**** RECORDED DATA

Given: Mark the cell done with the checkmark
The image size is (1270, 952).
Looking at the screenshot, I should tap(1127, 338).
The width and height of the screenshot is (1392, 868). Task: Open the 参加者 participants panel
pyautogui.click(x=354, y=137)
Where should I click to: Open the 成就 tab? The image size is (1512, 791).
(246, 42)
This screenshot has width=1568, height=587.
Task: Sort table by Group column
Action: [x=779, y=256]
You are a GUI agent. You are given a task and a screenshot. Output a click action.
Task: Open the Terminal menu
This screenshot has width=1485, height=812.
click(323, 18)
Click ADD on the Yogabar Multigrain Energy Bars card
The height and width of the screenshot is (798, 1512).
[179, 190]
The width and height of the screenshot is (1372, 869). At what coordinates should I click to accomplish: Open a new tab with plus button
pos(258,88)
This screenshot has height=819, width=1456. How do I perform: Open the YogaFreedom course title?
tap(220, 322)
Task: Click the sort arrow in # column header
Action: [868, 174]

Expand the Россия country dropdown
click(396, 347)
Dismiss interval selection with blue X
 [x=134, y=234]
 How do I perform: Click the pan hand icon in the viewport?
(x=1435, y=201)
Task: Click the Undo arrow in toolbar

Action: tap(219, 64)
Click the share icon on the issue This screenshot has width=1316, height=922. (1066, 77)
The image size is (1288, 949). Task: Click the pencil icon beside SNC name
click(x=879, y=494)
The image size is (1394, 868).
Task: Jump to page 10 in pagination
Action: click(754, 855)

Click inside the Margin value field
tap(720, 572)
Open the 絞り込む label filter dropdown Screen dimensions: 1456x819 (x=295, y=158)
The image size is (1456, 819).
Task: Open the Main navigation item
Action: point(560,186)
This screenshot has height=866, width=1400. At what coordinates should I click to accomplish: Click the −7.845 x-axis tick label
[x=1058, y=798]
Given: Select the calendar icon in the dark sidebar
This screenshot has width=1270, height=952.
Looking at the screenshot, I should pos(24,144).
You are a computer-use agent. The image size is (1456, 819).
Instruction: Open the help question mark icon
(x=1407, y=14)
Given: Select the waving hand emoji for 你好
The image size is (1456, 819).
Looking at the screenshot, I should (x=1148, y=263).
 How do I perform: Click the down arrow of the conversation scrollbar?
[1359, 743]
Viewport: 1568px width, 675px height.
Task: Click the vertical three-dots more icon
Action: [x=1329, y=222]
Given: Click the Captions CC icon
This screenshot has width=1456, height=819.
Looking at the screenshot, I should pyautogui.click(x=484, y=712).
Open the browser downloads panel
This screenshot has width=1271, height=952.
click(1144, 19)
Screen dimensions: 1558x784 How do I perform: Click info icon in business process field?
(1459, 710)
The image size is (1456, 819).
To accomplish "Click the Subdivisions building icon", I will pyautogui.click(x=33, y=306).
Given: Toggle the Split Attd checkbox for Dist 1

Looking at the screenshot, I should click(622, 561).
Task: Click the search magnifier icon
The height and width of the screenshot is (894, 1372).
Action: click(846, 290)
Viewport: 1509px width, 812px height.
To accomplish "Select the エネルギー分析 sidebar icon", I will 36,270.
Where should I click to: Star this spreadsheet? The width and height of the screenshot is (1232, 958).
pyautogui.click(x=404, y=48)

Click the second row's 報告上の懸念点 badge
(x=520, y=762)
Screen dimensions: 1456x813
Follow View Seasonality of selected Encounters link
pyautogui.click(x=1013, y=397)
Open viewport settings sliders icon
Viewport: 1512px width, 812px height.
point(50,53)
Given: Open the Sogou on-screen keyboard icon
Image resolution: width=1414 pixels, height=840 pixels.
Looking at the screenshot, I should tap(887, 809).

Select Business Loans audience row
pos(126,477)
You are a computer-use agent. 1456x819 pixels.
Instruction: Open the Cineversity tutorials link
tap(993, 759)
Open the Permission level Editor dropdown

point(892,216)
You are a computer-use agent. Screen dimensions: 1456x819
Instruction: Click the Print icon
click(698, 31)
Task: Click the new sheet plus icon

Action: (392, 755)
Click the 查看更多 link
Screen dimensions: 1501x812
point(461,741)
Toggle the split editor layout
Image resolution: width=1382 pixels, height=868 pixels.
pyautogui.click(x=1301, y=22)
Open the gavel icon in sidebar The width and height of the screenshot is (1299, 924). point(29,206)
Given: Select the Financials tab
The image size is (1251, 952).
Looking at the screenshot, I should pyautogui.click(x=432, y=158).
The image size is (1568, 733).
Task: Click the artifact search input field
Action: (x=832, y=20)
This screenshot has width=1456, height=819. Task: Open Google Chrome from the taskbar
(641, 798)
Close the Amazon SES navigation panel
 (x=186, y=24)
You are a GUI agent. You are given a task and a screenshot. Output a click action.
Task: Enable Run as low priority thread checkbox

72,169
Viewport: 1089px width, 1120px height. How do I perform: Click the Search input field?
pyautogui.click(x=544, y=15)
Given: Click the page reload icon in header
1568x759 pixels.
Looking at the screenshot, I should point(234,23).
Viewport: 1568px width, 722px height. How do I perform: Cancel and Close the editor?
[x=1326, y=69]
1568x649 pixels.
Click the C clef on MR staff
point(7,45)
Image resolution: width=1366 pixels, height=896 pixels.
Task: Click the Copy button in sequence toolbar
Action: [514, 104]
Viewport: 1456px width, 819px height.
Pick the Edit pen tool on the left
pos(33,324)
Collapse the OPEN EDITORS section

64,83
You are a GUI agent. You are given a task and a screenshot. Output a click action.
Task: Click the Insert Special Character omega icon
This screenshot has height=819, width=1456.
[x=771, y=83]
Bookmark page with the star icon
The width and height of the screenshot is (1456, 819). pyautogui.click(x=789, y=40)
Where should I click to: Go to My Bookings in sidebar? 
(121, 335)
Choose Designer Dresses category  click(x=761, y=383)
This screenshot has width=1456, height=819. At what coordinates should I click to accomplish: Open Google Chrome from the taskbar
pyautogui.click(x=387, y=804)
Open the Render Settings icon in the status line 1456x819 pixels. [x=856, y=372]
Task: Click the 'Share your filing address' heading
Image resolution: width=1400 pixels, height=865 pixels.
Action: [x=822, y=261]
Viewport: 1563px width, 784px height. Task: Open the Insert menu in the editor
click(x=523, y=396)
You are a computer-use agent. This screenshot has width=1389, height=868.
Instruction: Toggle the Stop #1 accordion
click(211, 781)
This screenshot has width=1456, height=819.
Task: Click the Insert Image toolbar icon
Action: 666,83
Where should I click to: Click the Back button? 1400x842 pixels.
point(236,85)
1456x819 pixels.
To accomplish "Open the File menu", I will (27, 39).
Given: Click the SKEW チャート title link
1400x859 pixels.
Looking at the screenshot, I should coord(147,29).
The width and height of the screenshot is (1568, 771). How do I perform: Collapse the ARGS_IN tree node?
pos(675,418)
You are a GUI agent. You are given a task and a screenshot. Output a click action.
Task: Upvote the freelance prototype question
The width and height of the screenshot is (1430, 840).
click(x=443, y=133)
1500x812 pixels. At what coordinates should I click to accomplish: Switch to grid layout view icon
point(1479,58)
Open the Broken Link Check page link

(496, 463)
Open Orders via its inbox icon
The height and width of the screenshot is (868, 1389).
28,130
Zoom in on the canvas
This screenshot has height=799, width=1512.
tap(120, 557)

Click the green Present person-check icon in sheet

********

● **ACTIVITY**
Return the whole listing, word for word.

● **TASK ANSWER**
Given: Mark the cell done with the checkmark
The image size is (1270, 952).
Looking at the screenshot, I should tap(1127, 338).
The width and height of the screenshot is (1392, 868). Task: Open the 参加者 participants panel
pyautogui.click(x=354, y=137)
Where should I click to: Open the 成就 tab? The image size is (1512, 791).
(246, 42)
This screenshot has width=1568, height=587.
Task: Sort table by Group column
Action: [x=779, y=256]
You are a GUI agent. You are given a task and a screenshot. Output a click action.
Task: Open the Terminal menu
This screenshot has width=1485, height=812.
click(323, 18)
Click ADD on the Yogabar Multigrain Energy Bars card
The height and width of the screenshot is (798, 1512).
[179, 190]
The width and height of the screenshot is (1372, 869). At what coordinates should I click to accomplish: Open a new tab with plus button
pos(258,88)
This screenshot has height=819, width=1456. How do I perform: Open the YogaFreedom course title?
tap(220, 322)
Task: Click the sort arrow in # column header
Action: [868, 174]

Expand the Россия country dropdown
click(396, 347)
Dismiss interval selection with blue X
 [x=134, y=234]
 How do I perform: Click the pan hand icon in the viewport?
(x=1435, y=201)
Task: Click the Undo arrow in toolbar

Action: tap(219, 64)
Click the share icon on the issue This screenshot has width=1316, height=922. (1066, 77)
The image size is (1288, 949). Task: Click the pencil icon beside SNC name
click(x=879, y=494)
The image size is (1394, 868).
Task: Jump to page 10 in pagination
Action: click(754, 855)

Click inside the Margin value field
tap(720, 572)
Open the 絞り込む label filter dropdown Screen dimensions: 1456x819 (x=295, y=158)
The image size is (1456, 819).
Task: Open the Main navigation item
Action: point(560,186)
This screenshot has height=866, width=1400. At what coordinates should I click to accomplish: Click the −7.845 x-axis tick label
[x=1058, y=798]
Given: Select the calendar icon in the dark sidebar
This screenshot has width=1270, height=952.
Looking at the screenshot, I should pos(24,144).
You are a computer-use agent. The image size is (1456, 819).
Instruction: Open the help question mark icon
(x=1407, y=14)
Given: Select the waving hand emoji for 你好
The image size is (1456, 819).
Looking at the screenshot, I should (x=1148, y=263).
 How do I perform: Click the down arrow of the conversation scrollbar?
[1359, 743]
Viewport: 1568px width, 675px height.
Task: Click the vertical three-dots more icon
Action: [x=1329, y=222]
Given: Click the Captions CC icon
This screenshot has width=1456, height=819.
Looking at the screenshot, I should pyautogui.click(x=484, y=712).
Open the browser downloads panel
This screenshot has width=1271, height=952.
click(1144, 19)
Screen dimensions: 1558x784 How do I perform: Click info icon in business process field?
(1459, 710)
The image size is (1456, 819).
To accomplish "Click the Subdivisions building icon", I will pyautogui.click(x=33, y=306).
Given: Toggle the Split Attd checkbox for Dist 1

Looking at the screenshot, I should click(622, 561).
Task: Click the search magnifier icon
The height and width of the screenshot is (894, 1372).
Action: click(846, 290)
Viewport: 1509px width, 812px height.
To accomplish "Select the エネルギー分析 sidebar icon", I will 36,270.
Where should I click to: Star this spreadsheet? The width and height of the screenshot is (1232, 958).
pyautogui.click(x=404, y=48)

Click the second row's 報告上の懸念点 badge
(x=520, y=762)
Screen dimensions: 1456x813
Follow View Seasonality of selected Encounters link
pyautogui.click(x=1013, y=397)
Open viewport settings sliders icon
Viewport: 1512px width, 812px height.
point(50,53)
Given: Open the Sogou on-screen keyboard icon
Image resolution: width=1414 pixels, height=840 pixels.
Looking at the screenshot, I should tap(887, 809).

Select Business Loans audience row
pos(126,477)
You are a computer-use agent. 1456x819 pixels.
Instruction: Open the Cineversity tutorials link
tap(993, 759)
Open the Permission level Editor dropdown

point(892,216)
You are a computer-use agent. Screen dimensions: 1456x819
Instruction: Click the Print icon
click(698, 31)
Task: Click the new sheet plus icon

Action: (392, 755)
Click the 查看更多 link
Screen dimensions: 1501x812
point(461,741)
Toggle the split editor layout
Image resolution: width=1382 pixels, height=868 pixels.
pyautogui.click(x=1301, y=22)
Open the gavel icon in sidebar The width and height of the screenshot is (1299, 924). point(29,206)
Given: Select the Financials tab
The image size is (1251, 952).
Looking at the screenshot, I should pyautogui.click(x=432, y=158).
The image size is (1568, 733).
Task: Click the artifact search input field
Action: (x=832, y=20)
This screenshot has width=1456, height=819. Task: Open Google Chrome from the taskbar
(641, 798)
Close the Amazon SES navigation panel
 (x=186, y=24)
You are a GUI agent. You are given a task and a screenshot. Output a click action.
Task: Enable Run as low priority thread checkbox

72,169
Viewport: 1089px width, 1120px height. How do I perform: Click the Search input field?
pyautogui.click(x=544, y=15)
Given: Click the page reload icon in header
1568x759 pixels.
Looking at the screenshot, I should point(234,23).
Viewport: 1568px width, 722px height. How do I perform: Cancel and Close the editor?
[x=1326, y=69]
1568x649 pixels.
Click the C clef on MR staff
point(7,45)
Image resolution: width=1366 pixels, height=896 pixels.
Task: Click the Copy button in sequence toolbar
Action: [514, 104]
Viewport: 1456px width, 819px height.
Pick the Edit pen tool on the left
pos(33,324)
Collapse the OPEN EDITORS section

64,83
You are a GUI agent. You are given a task and a screenshot. Output a click action.
Task: Click the Insert Special Character omega icon
This screenshot has height=819, width=1456.
[x=771, y=83]
Bookmark page with the star icon
The width and height of the screenshot is (1456, 819). pyautogui.click(x=789, y=40)
Where should I click to: Go to My Bookings in sidebar? 
(121, 335)
Choose Designer Dresses category  click(x=761, y=383)
This screenshot has width=1456, height=819. At what coordinates should I click to accomplish: Open Google Chrome from the taskbar
pyautogui.click(x=387, y=804)
Open the Render Settings icon in the status line 1456x819 pixels. [x=856, y=372]
Task: Click the 'Share your filing address' heading
Image resolution: width=1400 pixels, height=865 pixels.
Action: [x=822, y=261]
Viewport: 1563px width, 784px height. Task: Open the Insert menu in the editor
click(x=523, y=396)
You are a computer-use agent. This screenshot has width=1389, height=868.
Instruction: Toggle the Stop #1 accordion
click(211, 781)
This screenshot has width=1456, height=819.
Task: Click the Insert Image toolbar icon
Action: 666,83
Where should I click to: Click the Back button? 1400x842 pixels.
point(236,85)
1456x819 pixels.
To accomplish "Open the File menu", I will (27, 39).
Given: Click the SKEW チャート title link
1400x859 pixels.
Looking at the screenshot, I should coord(147,29).
The width and height of the screenshot is (1568, 771). How do I perform: Collapse the ARGS_IN tree node?
pos(675,418)
You are a GUI agent. You are given a task and a screenshot. Output a click action.
Task: Upvote the freelance prototype question
The width and height of the screenshot is (1430, 840).
click(x=443, y=133)
1500x812 pixels. At what coordinates should I click to accomplish: Switch to grid layout view icon
point(1479,58)
Open the Broken Link Check page link

(496, 463)
Open Orders via its inbox icon
The height and width of the screenshot is (868, 1389).
28,130
Zoom in on the canvas
This screenshot has height=799, width=1512.
tap(120, 557)

Click the green Present person-check icon in sheet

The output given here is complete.